■ **How to complete this task**
With the string "screenshot" as the filter, copy each matching line from the records.

■ **Available records**
++++

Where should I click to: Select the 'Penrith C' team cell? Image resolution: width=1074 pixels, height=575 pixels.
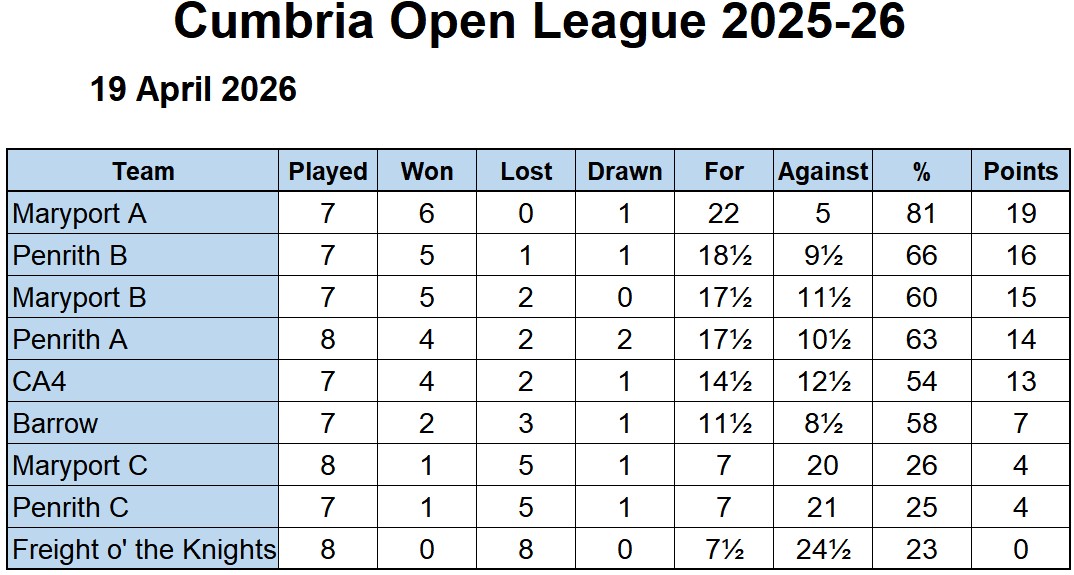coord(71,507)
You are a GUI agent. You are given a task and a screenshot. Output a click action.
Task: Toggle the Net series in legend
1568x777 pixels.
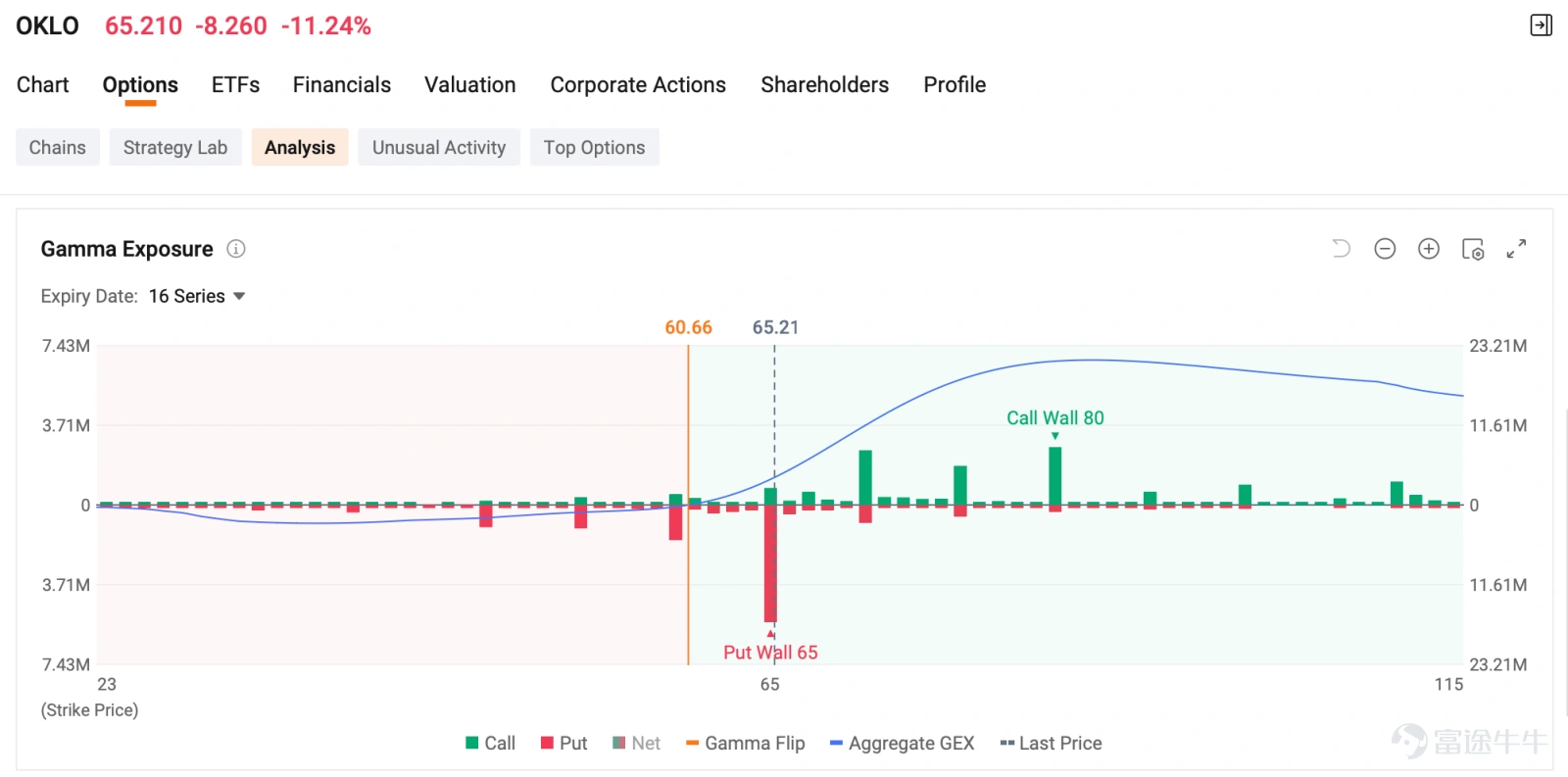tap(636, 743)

++++

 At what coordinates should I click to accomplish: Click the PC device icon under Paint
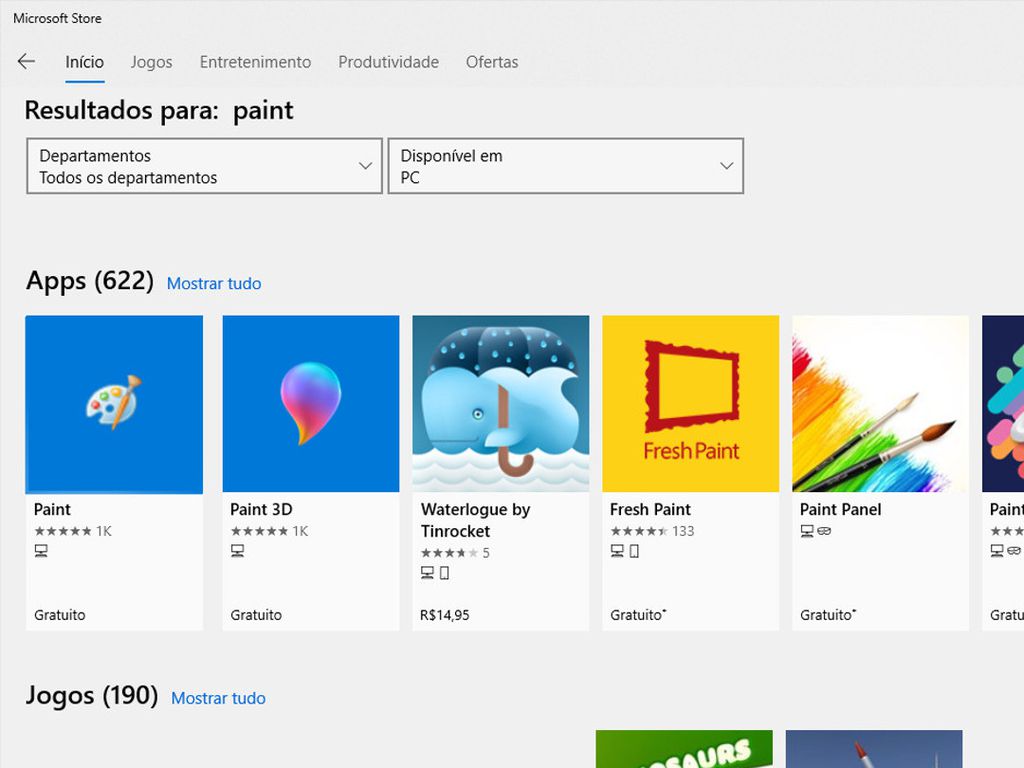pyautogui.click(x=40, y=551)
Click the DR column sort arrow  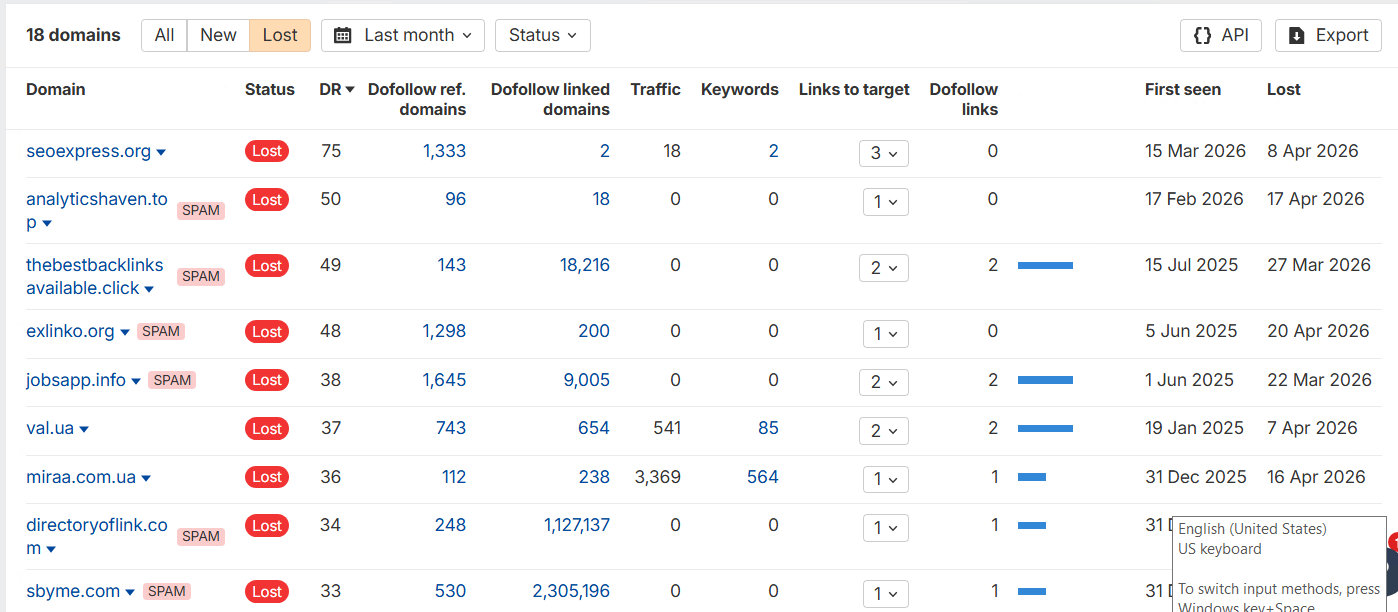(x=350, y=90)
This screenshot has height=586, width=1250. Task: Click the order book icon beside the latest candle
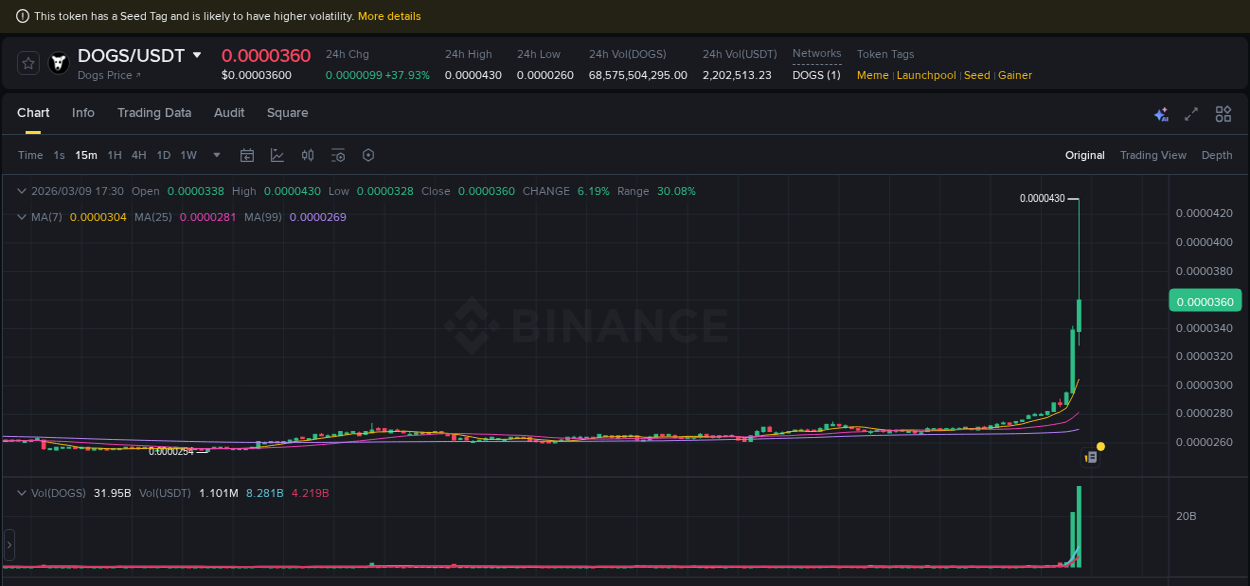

++++

■ **Output of the task**
You are a GUI agent. You are given a task and a screenshot. Output a click action.
This screenshot has height=586, width=1250. Task: Click the order book icon beside the latest candle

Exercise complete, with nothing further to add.